The device described in EP 0 896 317 A2 uses a non-binary distribution of the sub-fields weights. Compared with the binary distribution, the relatively high valued sub-fields of the binary distribution have been split into two lower valued sub-fields. This is at the cost of a reduced number of intensity levels that can be realized with a given number of sub-fields, or at the cost of an increased number of sub-fields for realizing a given number of intensity levels. In the known device, almost every intensity level can be realized by a combination of a high and a low sub-field. In this way, a continuous gradation can be represented with a reduction of false contour interference. In a particular embodiment, the device has two tables, each one of which indicates, for each possible intensity level, the combination of sub-fields realizing that intensity level. For a number of intensity levels, the combination indicated in the one table for a specific intensity level is different from the combination indicated in the other table for that specific intensity level. It is proposed to apply a checkerboard pattern to the image and to use, for a pixel from a white block of the pattern, the combinations from the first table, and for a pixel from a black block of the pattern, the combinations from the second table. This results in a further reduction of false contours.
SUMMARY OF THE INVENTION
It is at object of the invention to provide an image display unit as described in the preamble, with a reduction of flicker. This object is achieved, according to the invention, in a display unit that is characterized in that the selection means is arranged to select that combination as second combination in which the subjective peak in luminance is at a different time position in the frame period compared with the subjective peak in luminance in the first combination. By controlling that the luminance peak from one color sub-pixel falls at a different moment than the luminance peak from the other color sub-pixel, the frequency component of the pixel signal having the frame frequency, usually 50 Hz or 60 Hz, is reduced. By a proper selection of the combination of sub-fields, the peak generated for one color sub-pixel is compensated by a peak in the other color sub-pixel. This is because the two sub-pixels are close together and that, as a consequence thereof, they are perceived as a single light source. It has appeared that when one color is generated at one instant in the frame period and the other color at a later instant in the frame period, the color perception remains unaffected compared with the simultaneous generation of the colors. Hence, one sub-pixel is lit early in the frame period and the other sub-pixel is lit later in the frame period, while the pixel as a whole is still perceived in the desired color. Applicants have realized that it is possible to use this freedom regarding the time of color generation for reducing flicker of the display. In practice, many color intensities will be generated by more than one sub-field, causing that the color will be generated at more than one instant. However, the distribution and weights of the sub-fields are such that there will be a subjective luminance peak in displaying such an intensity, e.g., when the highest sub-field is lit, and the instant of this peak will be perceived as the instant at which the color is generated. The latter is in respect to the perception of flicker and not to the perception of color, since, as described above, the time differences are such that the correct color is perceived.

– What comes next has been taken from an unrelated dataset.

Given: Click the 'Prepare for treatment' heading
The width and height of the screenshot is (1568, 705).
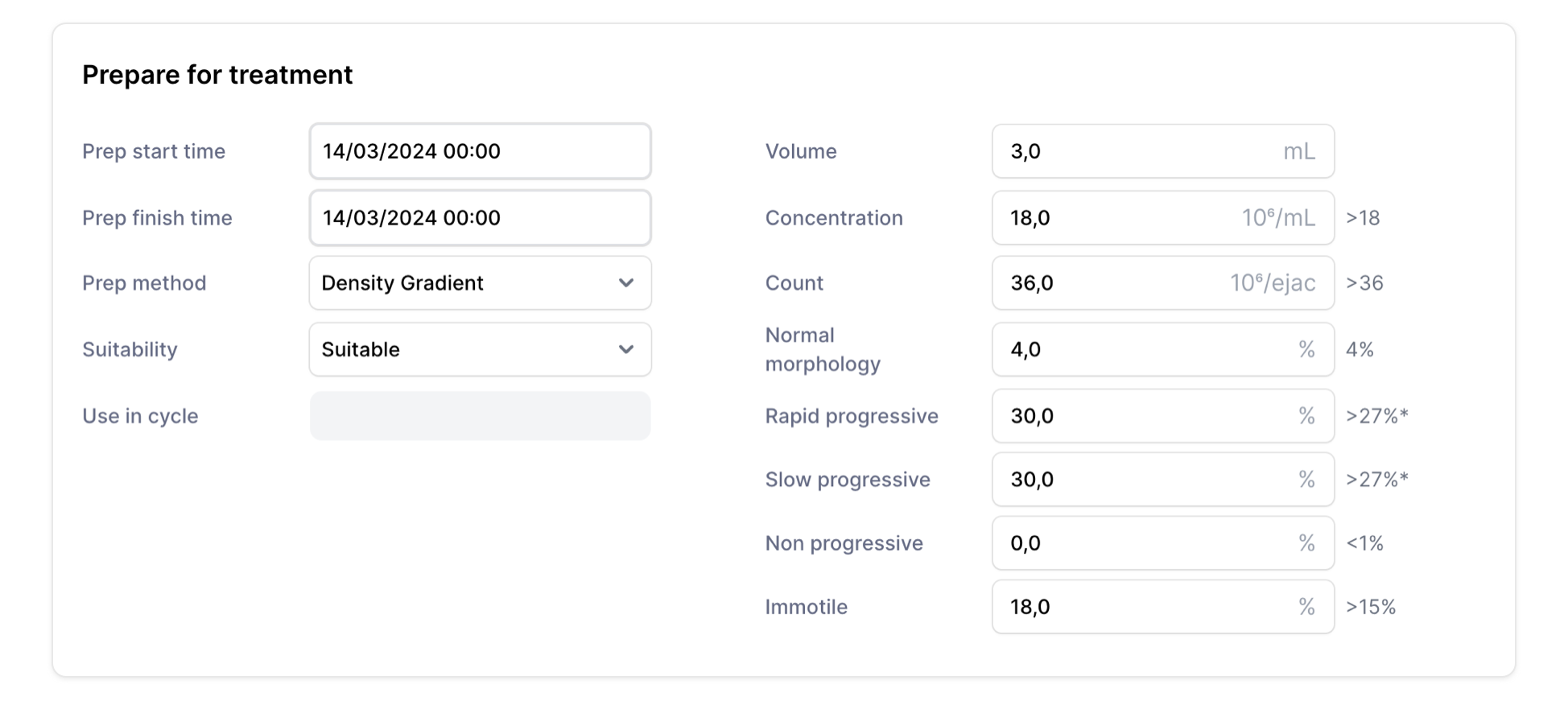Looking at the screenshot, I should tap(217, 75).
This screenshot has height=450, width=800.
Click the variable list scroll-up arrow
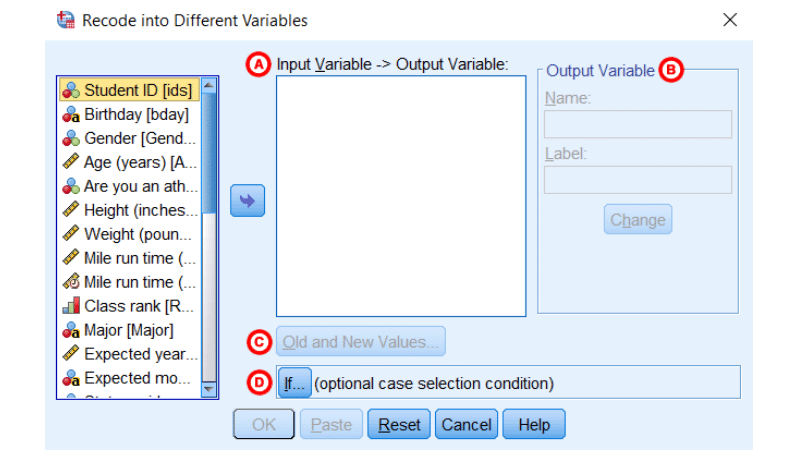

The known device discloses the possibility of having two tables of different combinations of sub-fields for generating the various intensities. However, the combinations of one table are used for one group of pixels and the combinations of the other table are used for another group of pixels. It is to be noted that for an entire single pixel, always combinations from one of the two tables are used for each of its color sub-pixels. Thus, in the known device, a pixel is treated as one object, i.e., its sub-pixels are treated uniformly, regarding the selection of a combination of sub-fields. This contrasts the current invention, where the individual sub-pixels are individually controlled regarding the selection of sub-fields and the subsequent generation of light.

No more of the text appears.